- **Source material**
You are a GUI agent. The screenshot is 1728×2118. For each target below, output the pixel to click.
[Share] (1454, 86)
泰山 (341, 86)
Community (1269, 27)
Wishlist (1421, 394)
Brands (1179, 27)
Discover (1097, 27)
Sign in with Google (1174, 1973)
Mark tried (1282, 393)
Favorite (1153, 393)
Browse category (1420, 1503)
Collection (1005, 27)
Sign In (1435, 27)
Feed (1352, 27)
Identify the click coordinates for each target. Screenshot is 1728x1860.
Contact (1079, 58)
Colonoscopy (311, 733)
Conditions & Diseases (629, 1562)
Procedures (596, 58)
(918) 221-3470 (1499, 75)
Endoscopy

- **Work instructions**
Your output should be an exact transcription of the line that holds "Community (1269, 27)" and each line after it through the end of the listing above.

- **Task result**
Community (1269, 27)
Wishlist (1421, 394)
Brands (1179, 27)
Discover (1097, 27)
Sign in with Google (1174, 1973)
Mark tried (1282, 393)
Favorite (1153, 393)
Browse category (1420, 1503)
Collection (1005, 27)
Sign In (1435, 27)
Feed (1352, 27)
Identify the click coordinates for each target. Screenshot is 1728x1860.
Contact (1079, 58)
Colonoscopy (311, 733)
Conditions & Diseases (629, 1562)
Procedures (596, 58)
(918) 221-3470 (1499, 75)
Endoscopy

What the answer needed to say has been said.